Cette acquisition fournira à la société de services spécialisés dans le paiement électronique un système d'authentification forte qui lui permettra de se renforcer sur le marché.


SINGAPOUR, 28 Juin, 2012 - SCCP Payment Services vient d'annoncer son entrée stratégique dans 4G SECURE SAS, une société spécialisée dans le développement d'un des plate-formes d'authentification breveté et applications de téléphonie mobile. (voir

L'acquisition de 4G Secure est la dernière étape de SCCP dans son expansion sur le marché du commerce mobile. " Dans le cadre de notre stratégie de croissance, nous avons cherché à étendre notre emprise sur l'espace de paiement mobile à travers l'accès aux technologies nouvelles qui complètent ce que nous avons déjà sous la forme de notre offre Swiff* ", a déclaré Jérôme Cle, fondateur et PDG de SCCP. Et d'ajouter : " 4G SECURE est un choix naturel, car ses technologies d'authentification brevetés et éprouvées vont de paier avec nos solutions de paiement. La synergie permet à nos clients des solutions hautement sécurisés des transactions mobiles dans un monde où le piratage et la cybercriminalité sont de plus en plus élaborés. "

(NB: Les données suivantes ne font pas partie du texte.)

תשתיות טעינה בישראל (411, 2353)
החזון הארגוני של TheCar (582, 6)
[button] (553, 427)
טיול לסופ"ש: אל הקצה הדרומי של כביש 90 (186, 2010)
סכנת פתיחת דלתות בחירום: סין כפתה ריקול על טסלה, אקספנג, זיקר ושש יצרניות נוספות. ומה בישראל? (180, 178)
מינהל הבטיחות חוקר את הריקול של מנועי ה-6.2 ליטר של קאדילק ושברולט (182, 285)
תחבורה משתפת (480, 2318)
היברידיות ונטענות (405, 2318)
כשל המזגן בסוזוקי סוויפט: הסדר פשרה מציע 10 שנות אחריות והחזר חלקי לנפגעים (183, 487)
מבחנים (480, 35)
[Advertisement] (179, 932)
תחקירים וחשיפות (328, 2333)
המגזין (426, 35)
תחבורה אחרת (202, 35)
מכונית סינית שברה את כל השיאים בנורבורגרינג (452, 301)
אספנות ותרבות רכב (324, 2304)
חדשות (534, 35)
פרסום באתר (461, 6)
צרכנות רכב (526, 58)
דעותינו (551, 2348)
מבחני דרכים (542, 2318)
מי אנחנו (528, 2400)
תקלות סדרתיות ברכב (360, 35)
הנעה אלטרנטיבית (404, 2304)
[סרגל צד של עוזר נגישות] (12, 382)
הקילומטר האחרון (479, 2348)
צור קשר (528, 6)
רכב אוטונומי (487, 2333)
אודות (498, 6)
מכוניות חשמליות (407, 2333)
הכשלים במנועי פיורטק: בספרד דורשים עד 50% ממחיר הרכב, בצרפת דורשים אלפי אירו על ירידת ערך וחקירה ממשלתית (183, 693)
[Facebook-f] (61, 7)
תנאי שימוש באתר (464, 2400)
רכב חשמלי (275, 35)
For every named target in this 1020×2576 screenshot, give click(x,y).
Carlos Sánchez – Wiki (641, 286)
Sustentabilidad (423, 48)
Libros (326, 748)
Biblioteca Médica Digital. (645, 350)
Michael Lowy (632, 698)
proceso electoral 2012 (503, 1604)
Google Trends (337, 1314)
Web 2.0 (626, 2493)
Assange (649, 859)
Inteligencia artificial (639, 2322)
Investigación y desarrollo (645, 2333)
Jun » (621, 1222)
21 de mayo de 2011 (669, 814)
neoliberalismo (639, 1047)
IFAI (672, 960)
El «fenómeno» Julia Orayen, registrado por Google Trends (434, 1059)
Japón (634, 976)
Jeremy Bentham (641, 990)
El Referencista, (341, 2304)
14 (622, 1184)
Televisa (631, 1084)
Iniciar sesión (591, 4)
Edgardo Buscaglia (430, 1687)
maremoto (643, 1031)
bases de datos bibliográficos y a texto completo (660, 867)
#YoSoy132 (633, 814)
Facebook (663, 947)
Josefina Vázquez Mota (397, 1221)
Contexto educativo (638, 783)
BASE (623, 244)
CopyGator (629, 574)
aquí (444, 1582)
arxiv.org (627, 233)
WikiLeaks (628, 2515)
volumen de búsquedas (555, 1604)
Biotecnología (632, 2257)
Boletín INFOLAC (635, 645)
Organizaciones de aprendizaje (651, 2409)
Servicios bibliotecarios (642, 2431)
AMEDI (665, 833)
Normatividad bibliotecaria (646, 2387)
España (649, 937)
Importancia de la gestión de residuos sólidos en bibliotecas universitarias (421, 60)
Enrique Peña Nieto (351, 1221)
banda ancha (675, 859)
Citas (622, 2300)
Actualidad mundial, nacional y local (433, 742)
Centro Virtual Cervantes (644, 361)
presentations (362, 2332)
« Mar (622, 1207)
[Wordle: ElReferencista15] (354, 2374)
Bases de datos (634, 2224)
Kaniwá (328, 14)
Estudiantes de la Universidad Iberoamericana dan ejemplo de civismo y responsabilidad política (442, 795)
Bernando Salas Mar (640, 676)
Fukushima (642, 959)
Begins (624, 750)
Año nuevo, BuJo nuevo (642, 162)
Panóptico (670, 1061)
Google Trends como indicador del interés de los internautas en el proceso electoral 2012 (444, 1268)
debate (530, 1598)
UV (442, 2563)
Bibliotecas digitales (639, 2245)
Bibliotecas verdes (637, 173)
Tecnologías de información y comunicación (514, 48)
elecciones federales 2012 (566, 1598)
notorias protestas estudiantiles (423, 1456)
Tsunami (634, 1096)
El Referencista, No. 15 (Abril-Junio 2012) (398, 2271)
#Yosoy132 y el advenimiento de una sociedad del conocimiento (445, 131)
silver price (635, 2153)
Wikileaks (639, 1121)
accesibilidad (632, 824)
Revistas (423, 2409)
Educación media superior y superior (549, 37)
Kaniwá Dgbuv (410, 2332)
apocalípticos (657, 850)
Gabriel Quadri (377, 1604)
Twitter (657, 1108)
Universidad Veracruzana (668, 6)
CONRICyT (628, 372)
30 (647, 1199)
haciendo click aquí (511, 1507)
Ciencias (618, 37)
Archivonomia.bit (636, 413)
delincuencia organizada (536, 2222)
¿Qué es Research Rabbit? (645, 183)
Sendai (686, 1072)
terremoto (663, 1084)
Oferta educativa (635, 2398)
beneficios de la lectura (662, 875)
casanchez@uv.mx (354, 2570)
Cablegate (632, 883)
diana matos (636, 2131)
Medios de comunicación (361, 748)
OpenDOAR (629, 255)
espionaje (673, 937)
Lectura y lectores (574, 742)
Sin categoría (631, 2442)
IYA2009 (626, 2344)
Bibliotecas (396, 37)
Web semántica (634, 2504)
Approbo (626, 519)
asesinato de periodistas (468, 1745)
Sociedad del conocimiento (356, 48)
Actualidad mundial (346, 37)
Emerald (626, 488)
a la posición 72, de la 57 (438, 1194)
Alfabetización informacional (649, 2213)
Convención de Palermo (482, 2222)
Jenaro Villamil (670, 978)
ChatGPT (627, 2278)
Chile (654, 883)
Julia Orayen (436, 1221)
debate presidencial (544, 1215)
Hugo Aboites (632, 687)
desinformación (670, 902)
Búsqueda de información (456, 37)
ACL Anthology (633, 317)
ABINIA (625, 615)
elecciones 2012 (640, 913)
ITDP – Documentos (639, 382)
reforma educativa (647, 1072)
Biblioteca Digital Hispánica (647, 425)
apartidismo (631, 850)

4G SECURE fournit une gamme de services d'authentification forte sur le marché en forte croissance du couponing, des jeux sur l'Internet, de la billetterie et du e-commerce. La société compte parmi ses clients Chèque Déjeuner, ProwebCE, Ubiqus et Oberthur Technologies. Avant cette acquisition, 4G SECURE a travaillé avec SCCP avec des solutions en matière de sécurité mobile qui comprend la signature électronique et l'authentification à deux facteurs.

Benoît Delestre, président de 4G SECURE, qui prendra les fonctions de PDG de SCCP Francerelève : " La force des SCCP dans les solutions de paiement fournira à 4G SECURE une incursion dans le secteur bancaire et financier, et va créer des opportunités pour l'introduction de nos solutions entre les deux entreprises. Notre solution de portefeuille mobile permettra également de créer une nouvelle voie pour le développement de services de e-commerce. "

SCCP a racheté plus de 70% de 4G SECURE SAS (Europe) en Juin. CSPC contrôle actuellement plus de 60 % de la la société. Une intégration complète de tout le personnel et de l'équipe de gestion sera mise en œuvres.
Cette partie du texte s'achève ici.